In the end of 2016, we integrated Ceph in Punchplatform. This article gives a feedback and explains what are the major advantages of using a Ceph cluster on a Punchplatform instead of standard storage solutions.
User features
Aside from reducing storage costs through well-known erasure-coding, Ceph in Punchplatform offers some major user features you need to know.
A lot of APIs
Ceph is an object-storage technology, meaning user puts and gets flat objects into and from a cluster instead of storing files in a hierarchical system.
It also has the ability to expose:
- a (POSIX) file-system named cephfs
- a S3 Gateway, meaning Ceph is compatible with the standard S3 APIs
- Hive to request data from a cluster
In one word you have lot of ways to write, read or request data from and to a Ceph cluster.
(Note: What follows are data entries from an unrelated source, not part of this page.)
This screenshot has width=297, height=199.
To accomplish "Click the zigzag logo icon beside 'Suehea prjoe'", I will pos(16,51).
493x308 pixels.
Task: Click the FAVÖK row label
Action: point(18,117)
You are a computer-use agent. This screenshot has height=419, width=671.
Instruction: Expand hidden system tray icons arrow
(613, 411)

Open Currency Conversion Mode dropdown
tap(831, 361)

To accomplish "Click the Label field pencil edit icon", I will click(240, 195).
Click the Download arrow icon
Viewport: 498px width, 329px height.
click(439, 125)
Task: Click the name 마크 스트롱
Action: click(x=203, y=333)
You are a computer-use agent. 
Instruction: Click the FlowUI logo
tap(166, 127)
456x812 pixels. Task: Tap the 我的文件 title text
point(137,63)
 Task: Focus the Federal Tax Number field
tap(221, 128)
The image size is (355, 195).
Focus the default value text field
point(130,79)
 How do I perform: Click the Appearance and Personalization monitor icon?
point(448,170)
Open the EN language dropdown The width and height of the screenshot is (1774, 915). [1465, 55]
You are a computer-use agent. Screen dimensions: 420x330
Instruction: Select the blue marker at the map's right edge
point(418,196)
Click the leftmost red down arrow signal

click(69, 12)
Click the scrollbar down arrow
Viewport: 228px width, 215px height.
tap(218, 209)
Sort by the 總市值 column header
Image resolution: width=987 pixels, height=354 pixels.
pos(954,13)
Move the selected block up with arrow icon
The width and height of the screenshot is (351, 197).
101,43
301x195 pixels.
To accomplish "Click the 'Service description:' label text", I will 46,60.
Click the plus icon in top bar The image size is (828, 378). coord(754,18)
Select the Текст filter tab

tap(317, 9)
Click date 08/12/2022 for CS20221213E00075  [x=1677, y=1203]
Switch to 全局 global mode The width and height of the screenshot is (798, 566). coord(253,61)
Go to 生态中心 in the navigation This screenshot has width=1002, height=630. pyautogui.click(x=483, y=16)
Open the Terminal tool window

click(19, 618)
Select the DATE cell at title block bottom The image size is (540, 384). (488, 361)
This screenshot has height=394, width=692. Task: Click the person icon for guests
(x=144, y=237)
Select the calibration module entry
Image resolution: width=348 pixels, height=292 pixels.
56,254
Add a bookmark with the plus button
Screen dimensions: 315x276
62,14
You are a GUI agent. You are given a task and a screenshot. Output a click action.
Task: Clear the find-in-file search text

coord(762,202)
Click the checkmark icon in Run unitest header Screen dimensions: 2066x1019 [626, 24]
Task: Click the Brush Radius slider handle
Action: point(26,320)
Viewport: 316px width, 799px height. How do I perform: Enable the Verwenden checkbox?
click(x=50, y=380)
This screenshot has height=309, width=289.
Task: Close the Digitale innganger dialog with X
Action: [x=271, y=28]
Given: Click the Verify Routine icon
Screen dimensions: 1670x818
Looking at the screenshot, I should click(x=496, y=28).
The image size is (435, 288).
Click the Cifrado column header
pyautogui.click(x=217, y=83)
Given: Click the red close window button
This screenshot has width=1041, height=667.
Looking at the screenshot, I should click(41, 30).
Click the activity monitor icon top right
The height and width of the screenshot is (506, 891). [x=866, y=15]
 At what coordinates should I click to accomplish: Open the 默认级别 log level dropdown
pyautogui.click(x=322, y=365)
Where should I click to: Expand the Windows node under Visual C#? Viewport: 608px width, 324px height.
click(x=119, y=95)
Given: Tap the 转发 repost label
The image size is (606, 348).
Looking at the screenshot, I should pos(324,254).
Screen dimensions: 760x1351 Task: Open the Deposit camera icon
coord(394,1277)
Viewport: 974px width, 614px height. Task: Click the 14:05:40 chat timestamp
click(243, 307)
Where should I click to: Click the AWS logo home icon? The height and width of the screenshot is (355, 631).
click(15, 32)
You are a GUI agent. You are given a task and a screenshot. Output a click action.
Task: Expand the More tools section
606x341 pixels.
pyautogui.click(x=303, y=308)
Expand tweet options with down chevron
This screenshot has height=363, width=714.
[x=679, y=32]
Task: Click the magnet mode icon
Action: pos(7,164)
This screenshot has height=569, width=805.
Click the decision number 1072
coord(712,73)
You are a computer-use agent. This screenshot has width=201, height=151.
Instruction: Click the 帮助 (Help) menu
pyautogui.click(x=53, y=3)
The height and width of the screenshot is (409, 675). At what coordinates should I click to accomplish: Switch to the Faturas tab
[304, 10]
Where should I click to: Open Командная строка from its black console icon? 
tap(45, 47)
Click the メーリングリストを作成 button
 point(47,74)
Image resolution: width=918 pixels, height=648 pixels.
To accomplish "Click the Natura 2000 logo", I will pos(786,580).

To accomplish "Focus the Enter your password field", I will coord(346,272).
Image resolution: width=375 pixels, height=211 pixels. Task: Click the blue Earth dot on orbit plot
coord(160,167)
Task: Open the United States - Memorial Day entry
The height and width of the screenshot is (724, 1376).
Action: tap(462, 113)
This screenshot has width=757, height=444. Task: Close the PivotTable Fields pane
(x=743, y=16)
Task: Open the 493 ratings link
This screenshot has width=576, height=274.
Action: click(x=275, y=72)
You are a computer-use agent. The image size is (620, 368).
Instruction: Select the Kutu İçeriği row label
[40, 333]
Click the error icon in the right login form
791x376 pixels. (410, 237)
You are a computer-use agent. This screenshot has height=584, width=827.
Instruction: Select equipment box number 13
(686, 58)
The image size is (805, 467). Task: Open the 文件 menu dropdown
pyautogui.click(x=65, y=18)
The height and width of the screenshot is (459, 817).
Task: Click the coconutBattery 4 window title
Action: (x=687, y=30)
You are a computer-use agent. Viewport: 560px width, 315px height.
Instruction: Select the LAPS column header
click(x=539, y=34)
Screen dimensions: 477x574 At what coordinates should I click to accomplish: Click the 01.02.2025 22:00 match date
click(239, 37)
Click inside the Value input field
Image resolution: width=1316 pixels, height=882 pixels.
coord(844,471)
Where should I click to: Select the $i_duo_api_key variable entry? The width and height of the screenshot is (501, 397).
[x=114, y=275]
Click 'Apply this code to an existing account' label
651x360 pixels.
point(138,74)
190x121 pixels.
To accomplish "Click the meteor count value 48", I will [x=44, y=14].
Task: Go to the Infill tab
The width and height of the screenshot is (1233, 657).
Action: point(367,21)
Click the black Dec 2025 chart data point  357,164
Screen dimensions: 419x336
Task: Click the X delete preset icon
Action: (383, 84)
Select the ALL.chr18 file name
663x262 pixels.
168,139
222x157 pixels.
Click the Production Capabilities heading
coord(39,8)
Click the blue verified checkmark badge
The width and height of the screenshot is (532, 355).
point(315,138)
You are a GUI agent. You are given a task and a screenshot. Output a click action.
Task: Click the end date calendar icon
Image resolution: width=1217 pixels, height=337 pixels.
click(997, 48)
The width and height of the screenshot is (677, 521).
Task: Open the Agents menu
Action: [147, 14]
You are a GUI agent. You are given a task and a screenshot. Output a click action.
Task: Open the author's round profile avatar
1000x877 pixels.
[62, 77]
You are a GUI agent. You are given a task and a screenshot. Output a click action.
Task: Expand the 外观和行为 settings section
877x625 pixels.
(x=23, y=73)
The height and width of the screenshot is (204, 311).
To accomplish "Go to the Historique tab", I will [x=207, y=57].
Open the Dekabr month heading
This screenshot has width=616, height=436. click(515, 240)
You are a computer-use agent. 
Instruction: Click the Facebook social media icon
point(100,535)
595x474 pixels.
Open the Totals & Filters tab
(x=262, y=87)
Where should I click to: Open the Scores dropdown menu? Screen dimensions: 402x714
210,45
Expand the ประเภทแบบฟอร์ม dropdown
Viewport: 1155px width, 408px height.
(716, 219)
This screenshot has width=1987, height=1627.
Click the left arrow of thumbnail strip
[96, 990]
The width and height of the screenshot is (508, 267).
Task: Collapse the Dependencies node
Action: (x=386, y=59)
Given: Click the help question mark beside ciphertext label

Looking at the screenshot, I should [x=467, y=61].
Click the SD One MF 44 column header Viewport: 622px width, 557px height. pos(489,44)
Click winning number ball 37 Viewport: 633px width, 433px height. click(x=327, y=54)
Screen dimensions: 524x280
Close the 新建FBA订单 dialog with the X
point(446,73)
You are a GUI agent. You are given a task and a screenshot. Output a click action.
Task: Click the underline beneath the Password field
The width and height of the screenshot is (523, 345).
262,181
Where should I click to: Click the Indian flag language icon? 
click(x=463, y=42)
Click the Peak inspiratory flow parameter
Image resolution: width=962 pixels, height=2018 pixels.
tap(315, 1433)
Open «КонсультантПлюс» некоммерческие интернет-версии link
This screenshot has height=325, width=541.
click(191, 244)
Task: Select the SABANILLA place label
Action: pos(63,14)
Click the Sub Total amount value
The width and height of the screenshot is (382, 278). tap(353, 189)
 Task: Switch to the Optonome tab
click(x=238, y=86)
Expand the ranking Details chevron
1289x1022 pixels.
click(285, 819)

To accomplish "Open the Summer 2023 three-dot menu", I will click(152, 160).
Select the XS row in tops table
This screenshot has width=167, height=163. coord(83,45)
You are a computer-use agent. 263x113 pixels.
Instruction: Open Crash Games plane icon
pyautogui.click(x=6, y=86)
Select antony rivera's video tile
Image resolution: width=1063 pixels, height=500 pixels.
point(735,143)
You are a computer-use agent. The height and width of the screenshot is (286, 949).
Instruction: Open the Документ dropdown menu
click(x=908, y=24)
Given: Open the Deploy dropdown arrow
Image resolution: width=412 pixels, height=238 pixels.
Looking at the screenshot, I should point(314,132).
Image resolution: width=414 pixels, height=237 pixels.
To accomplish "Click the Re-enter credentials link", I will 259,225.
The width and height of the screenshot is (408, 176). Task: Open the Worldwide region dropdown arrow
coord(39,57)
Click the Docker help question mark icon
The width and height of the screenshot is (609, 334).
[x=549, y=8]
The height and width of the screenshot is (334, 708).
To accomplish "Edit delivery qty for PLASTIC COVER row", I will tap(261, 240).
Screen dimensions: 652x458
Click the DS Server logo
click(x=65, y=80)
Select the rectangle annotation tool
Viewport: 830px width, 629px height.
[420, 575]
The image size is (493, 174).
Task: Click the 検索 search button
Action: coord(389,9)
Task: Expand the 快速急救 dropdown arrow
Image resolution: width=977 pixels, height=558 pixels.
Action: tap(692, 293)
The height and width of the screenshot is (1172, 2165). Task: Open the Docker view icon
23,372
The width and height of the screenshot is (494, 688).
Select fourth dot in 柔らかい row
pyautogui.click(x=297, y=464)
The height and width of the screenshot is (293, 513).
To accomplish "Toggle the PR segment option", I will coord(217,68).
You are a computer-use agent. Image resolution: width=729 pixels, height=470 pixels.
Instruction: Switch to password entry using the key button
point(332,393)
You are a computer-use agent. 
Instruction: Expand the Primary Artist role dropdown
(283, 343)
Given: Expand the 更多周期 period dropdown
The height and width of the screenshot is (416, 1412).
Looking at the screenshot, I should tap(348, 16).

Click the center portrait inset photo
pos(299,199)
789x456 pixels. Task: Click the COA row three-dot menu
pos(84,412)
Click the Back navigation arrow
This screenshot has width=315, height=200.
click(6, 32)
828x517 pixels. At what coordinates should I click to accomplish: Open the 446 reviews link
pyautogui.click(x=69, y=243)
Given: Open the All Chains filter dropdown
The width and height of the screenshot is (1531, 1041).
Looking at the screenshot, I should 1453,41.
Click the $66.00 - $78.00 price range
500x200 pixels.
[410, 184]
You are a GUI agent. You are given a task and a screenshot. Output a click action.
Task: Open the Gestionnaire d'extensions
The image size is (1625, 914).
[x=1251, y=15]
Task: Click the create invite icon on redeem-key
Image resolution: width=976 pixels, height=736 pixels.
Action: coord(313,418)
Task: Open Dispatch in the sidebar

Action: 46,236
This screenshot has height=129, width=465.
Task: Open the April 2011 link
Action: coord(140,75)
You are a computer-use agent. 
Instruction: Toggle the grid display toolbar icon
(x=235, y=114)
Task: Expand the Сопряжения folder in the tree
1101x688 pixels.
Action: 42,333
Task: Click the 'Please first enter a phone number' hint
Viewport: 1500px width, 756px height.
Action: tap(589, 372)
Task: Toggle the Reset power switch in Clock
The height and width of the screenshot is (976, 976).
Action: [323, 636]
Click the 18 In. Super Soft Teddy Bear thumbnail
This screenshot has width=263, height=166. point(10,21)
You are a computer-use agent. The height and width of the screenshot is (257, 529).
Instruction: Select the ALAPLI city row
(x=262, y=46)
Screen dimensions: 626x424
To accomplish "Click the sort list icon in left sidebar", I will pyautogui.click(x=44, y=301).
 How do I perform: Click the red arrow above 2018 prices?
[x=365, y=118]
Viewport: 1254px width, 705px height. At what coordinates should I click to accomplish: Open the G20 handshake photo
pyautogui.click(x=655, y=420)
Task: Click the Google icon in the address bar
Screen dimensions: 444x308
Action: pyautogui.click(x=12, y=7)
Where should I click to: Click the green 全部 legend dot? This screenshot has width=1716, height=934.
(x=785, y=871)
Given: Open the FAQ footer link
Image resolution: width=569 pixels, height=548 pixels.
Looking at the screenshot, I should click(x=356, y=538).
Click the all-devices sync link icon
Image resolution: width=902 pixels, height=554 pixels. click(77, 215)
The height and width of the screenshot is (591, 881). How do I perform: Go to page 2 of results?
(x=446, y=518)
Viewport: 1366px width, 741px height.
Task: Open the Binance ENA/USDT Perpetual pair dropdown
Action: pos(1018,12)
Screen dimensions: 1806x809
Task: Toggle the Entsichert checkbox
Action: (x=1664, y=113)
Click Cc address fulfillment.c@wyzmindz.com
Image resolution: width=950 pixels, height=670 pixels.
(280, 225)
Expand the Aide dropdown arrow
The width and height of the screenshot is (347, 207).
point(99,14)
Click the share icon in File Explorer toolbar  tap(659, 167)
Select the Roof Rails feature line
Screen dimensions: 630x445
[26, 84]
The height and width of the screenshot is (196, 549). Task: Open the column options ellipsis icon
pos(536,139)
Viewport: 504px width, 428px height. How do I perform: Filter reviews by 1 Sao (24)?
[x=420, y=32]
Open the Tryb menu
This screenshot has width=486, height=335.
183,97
And good news: all of this is available as-is in Punchplatform.
Move it, move it
Ceph is able to scale – a lot. For example you may store several peta-bytes on a cluster. For extraction or re-enciphering needs or in order to respect a data life-cycle strategy, you could want to move (and process) your data. Because of large volumes you need resilient and performant ways to do it. Punchplatform offers you Storm or Spark to perform it, all of this by descriptive configuration.
Watch your data
When you are using Punchplatform tools to write data into a Ceph cluster, software also writes an associated summary into Elasticsearch. This is powerful: it allows an operator to watch data through these summaries, get statistics, lookup or graph sets of data over time.
Use-cases
As said, Punchplatform give you capabilities about data insertion or extraction. Let’s discover some use-cases.
Extract few from a lot
Suppose you have a continuous stream of events, let’s say security logs, at a high rate, coming from a large number of servers to a Punchplatform. After a year we have 500 TB stored on a Ceph cluster.
We suspect an attack in the middle of the year, in July 2018, we would like to extract apache logs from this period for audit. Here how it works.
Punchplatform offers several tools to perform an extraction:
- a command-line interface for very small sets of data
- a descriptive file to configure a resilient extraction task
For an extraction of 1-month data, you will probably need a resilient extraction task (large volumes extraction may take a while). Its configuration file will look like:
{ "cluster": "ceph:main-cluster", "pool": "my-client-name", "topic": "apache-logs", "from": "2018-07-01T00:00:00+01:00", "to": "2018-07-31T23:59:59+01:00", "elasticsearch_cluster": "es-main-cluster" }
As you noticed, in addition of Ceph parameters and time-scope specification, you need to define an Elasticsearch cluster used to store data index (see previous part).
That’s all, your task is configured and free to be launched. Then you are free to transport extracted data on flat files or into an Elasticsearch cluster to perform advanced requests.
Store static resources
TODO
A touch of design
Integration of Ceph in Punchplatform asked us a lot. There was some design questions to resolve, in a non-exhaustive way:
- avoid writing small objects (it drastically reduces speed) : write instead a whole batch of data in an object
- avoid doing an ls operation (it may take a very long time on a large volume of objects) : we developed a indexation solution based on Elasticsearch to retrieve data
- ensure transactionality of batches construction and write
- develop and integrate a solution to monitor a Ceph cluster : we developed a light-weight piece of software using Go and following Elasticsearch Beats patterns
- write Ansible tasks to deploy off-line a Ceph cluster
These subjects deal with unique IDs, time-stamps, concurrency contexts and idem-potency patterns, this is not a piece of cake.
Conclusion
To sum up, forget about NAS, SAN and NFS. Deploy a Punchplatform on standard servers and have it all. It works on small platforms or very large platforms the same way.